Yes, it's being done to death: The 40th anniversary of the first moon landing. It's great to see science in the headlines again, but with so much coverage, there's a lot of repetition.
Then I found this clip: It actually bubbled up not from the lunar landing coverage per se, but in clips of iconic newsman Walter Cronkite's career. This one is of CBS' coverage of the lunar landing, which Cronkite anchored.
There was no live, from-the-moon video coverage of the actual descent and landing itself; all NASA (and we) had were data and voice radio feeds. The films you've seen of the actual touchdown (shot looking straight down from the lander) were literally *films* that had to be brought back to earth, processed, and released much later, weeks after the astronauts were safely home. There was live video from the moon some hours later, when the actual moonwalk began. But there was no live video at all of the descent and actual landing.
The largest TV audience ever assembled for a single event was watching, and CBS wanted to attract a giant share: They invested major money in a real-time simulation of the descent and landing to provide artificial visuals.
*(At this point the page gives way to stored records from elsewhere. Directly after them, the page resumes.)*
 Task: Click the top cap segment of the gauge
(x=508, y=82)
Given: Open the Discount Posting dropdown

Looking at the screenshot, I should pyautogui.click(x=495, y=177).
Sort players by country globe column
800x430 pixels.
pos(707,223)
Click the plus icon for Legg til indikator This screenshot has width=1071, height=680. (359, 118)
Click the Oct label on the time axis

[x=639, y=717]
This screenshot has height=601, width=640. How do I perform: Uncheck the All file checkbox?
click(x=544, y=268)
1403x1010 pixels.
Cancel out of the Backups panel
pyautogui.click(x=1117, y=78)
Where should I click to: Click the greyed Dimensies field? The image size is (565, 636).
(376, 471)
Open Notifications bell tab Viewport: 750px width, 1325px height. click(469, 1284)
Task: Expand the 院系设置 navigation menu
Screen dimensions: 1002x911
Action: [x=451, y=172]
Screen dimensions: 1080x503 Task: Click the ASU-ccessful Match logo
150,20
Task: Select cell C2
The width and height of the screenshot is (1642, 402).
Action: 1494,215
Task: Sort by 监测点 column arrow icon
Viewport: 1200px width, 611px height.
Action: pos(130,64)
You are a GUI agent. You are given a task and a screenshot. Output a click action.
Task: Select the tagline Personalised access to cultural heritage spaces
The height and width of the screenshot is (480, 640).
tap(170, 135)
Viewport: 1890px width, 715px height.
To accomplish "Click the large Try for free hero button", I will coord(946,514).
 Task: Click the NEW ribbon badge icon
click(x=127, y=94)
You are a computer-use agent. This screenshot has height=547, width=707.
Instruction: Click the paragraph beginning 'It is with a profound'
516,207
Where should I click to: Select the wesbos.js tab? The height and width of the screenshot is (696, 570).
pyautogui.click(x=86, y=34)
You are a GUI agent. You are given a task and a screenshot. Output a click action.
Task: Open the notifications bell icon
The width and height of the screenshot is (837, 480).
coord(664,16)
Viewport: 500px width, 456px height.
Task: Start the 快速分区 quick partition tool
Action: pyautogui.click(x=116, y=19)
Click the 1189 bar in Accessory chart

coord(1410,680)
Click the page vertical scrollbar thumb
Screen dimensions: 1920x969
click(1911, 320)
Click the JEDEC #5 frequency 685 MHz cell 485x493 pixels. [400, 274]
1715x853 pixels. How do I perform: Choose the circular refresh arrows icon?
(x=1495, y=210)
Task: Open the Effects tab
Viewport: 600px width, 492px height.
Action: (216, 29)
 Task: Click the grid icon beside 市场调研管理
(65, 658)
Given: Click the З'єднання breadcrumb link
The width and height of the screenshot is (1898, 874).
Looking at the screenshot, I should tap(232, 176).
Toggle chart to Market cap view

It was utterly state of the art commercial television; nothing like it had been done before. It was also one of the first major uses of live character-generation; where text is electronically superimposed on a separate TV image.
It's impressive. Yes, some of it looks a little cheesy by today's standards, but the gestalt of the simulation holds up pretty well even 40 years on, and that tells you how advanced it was for its day.
The core of the simulation is a filmed studio set piece with miniatures (models) and superimposed graphics. In some vertical, looking-down shots, an animation of the lander's exhaust plume is superimposed over an accurate scale-model image of the intended flight path over the lunar surface. In exterior shots (an impossible real-world vantage point), a model lander shooting real flame creeps across a giant lunar set. In closeups, even the starry background moves realistically.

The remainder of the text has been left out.